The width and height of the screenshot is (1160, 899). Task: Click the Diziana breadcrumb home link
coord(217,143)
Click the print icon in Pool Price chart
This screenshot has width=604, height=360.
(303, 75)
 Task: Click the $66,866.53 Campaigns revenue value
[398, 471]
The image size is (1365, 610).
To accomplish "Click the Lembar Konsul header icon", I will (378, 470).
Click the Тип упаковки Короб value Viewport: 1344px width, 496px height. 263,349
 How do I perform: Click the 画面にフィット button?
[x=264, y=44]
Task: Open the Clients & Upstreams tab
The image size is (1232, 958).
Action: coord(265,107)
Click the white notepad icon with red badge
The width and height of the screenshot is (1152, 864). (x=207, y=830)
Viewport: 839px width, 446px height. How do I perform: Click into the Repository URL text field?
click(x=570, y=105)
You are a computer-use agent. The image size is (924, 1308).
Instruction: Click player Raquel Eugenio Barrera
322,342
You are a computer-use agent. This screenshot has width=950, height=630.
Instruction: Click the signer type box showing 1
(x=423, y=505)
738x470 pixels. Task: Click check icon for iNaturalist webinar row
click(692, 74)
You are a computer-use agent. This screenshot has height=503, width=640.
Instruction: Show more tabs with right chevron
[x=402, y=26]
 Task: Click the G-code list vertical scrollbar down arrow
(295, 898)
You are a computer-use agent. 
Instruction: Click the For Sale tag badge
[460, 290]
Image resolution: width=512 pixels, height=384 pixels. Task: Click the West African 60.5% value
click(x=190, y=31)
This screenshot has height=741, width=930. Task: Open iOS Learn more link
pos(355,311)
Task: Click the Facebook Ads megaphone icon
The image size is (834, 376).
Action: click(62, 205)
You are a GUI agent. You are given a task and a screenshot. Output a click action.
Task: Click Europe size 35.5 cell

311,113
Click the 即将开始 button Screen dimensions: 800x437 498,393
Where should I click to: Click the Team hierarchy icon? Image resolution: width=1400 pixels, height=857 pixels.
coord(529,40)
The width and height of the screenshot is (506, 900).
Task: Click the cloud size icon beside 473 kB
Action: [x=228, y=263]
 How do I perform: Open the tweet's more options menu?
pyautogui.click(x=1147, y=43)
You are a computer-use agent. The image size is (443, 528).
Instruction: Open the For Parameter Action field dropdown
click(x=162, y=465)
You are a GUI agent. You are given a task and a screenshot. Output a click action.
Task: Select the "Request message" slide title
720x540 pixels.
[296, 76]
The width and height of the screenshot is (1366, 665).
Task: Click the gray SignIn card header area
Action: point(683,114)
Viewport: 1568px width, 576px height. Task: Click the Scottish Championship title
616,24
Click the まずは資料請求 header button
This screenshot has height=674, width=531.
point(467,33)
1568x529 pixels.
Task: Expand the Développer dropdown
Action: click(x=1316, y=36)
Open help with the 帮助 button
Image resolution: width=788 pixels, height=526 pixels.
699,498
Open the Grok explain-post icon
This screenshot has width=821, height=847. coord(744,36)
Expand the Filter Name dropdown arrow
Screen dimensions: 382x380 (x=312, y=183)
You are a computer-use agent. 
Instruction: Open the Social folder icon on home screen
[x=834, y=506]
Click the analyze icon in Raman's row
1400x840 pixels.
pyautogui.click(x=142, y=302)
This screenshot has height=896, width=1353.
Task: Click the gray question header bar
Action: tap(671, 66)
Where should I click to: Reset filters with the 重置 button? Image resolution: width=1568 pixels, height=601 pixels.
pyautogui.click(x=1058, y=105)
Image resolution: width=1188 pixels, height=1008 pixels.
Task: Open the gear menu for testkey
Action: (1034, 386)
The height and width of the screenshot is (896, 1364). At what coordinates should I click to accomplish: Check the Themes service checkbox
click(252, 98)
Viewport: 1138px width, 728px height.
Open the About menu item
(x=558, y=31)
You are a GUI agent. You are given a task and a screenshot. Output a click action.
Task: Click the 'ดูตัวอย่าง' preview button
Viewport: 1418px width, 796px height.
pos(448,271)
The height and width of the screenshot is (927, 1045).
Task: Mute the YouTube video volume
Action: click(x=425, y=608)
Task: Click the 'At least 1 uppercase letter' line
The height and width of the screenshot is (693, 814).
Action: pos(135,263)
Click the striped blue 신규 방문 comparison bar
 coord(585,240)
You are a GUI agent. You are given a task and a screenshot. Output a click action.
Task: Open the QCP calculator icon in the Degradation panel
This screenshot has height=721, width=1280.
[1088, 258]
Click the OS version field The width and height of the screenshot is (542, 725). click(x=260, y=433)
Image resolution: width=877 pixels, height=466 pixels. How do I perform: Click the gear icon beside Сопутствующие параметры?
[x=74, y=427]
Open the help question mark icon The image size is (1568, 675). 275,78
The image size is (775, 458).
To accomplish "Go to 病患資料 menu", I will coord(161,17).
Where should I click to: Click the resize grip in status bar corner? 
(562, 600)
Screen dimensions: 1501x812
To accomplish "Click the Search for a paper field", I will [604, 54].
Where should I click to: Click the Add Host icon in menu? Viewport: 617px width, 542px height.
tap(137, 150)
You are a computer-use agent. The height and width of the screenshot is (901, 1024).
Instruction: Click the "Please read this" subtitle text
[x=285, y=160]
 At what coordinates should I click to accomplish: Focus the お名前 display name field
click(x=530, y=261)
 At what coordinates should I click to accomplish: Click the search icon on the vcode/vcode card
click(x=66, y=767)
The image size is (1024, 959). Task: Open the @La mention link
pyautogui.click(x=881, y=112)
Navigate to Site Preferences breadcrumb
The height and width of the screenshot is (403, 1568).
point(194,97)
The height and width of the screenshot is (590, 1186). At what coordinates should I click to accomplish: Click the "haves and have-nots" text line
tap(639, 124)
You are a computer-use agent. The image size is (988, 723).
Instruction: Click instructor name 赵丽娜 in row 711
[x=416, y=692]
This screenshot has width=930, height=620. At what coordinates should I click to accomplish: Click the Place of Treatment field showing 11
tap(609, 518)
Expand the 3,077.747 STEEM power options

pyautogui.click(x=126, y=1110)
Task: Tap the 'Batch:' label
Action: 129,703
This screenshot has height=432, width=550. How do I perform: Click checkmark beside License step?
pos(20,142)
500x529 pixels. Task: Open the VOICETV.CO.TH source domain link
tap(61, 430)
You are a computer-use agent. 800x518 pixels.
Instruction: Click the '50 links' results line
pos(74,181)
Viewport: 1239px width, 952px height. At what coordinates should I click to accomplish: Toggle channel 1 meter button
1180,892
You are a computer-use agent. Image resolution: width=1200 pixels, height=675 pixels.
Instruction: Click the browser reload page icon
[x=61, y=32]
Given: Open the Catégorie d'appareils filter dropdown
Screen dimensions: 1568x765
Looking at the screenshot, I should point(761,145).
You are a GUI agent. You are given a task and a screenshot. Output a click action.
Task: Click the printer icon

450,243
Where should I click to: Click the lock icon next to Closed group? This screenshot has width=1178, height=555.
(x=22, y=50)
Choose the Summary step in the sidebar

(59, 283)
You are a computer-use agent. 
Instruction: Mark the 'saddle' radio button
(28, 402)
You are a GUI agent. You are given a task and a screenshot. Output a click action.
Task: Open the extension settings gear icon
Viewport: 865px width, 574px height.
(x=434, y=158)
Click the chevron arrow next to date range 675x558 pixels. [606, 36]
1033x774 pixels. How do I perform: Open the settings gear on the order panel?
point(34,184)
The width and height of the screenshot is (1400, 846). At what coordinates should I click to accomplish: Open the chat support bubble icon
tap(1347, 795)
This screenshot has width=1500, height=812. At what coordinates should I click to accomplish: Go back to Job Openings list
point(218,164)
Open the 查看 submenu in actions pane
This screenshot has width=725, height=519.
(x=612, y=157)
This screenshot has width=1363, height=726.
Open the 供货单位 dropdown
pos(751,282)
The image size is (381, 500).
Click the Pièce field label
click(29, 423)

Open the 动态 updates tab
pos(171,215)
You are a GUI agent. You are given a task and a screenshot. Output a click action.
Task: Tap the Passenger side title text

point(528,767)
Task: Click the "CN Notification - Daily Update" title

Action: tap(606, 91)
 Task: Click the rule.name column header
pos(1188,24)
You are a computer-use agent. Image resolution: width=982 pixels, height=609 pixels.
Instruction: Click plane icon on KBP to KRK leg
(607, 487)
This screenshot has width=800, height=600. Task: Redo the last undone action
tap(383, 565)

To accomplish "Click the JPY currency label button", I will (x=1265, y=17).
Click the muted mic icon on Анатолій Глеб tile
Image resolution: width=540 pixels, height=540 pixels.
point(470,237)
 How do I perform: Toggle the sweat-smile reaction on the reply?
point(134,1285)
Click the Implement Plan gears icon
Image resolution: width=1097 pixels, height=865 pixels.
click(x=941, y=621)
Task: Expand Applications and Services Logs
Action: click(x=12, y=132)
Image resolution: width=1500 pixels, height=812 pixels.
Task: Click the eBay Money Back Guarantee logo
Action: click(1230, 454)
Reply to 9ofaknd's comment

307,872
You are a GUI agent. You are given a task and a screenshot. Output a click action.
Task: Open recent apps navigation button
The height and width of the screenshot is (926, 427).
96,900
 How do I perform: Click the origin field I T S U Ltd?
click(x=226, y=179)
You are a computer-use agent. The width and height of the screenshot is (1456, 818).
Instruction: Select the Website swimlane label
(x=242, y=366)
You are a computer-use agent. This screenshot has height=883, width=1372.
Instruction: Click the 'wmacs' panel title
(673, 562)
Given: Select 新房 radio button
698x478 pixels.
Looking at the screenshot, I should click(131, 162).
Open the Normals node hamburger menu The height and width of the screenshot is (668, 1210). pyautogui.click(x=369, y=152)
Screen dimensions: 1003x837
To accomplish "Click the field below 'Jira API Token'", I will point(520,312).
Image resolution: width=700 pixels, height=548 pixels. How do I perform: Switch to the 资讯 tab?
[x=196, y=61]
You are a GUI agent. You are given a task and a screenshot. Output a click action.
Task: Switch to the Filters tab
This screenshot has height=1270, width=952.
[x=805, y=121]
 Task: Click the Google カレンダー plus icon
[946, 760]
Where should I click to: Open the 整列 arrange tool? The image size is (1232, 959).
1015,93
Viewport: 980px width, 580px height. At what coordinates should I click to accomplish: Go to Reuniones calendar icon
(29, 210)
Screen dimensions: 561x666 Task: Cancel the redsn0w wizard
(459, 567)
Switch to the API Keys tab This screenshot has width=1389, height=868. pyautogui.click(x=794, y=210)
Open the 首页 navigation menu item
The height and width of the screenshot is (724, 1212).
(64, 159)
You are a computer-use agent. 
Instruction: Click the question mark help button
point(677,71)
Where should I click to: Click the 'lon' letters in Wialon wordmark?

• [About this task]: Proceeding from the line containing "Task: Click the Facebook Ads megaphone icon" through the line containing "You are a computer-use agent. The image size is (443, 528).", transcribe the lines above exactly, both end lines included.

• [Output for this task]:
Task: Click the Facebook Ads megaphone icon
The image size is (834, 376).
Action: click(62, 205)
You are a GUI agent. You are given a task and a screenshot. Output a click action.
Task: Click Europe size 35.5 cell

311,113
Click the 即将开始 button Screen dimensions: 800x437 498,393
Where should I click to: Click the Team hierarchy icon? Image resolution: width=1400 pixels, height=857 pixels.
coord(529,40)
The width and height of the screenshot is (506, 900).
Task: Click the cloud size icon beside 473 kB
Action: [x=228, y=263]
 How do I perform: Open the tweet's more options menu?
pyautogui.click(x=1147, y=43)
You are a computer-use agent. The image size is (443, 528).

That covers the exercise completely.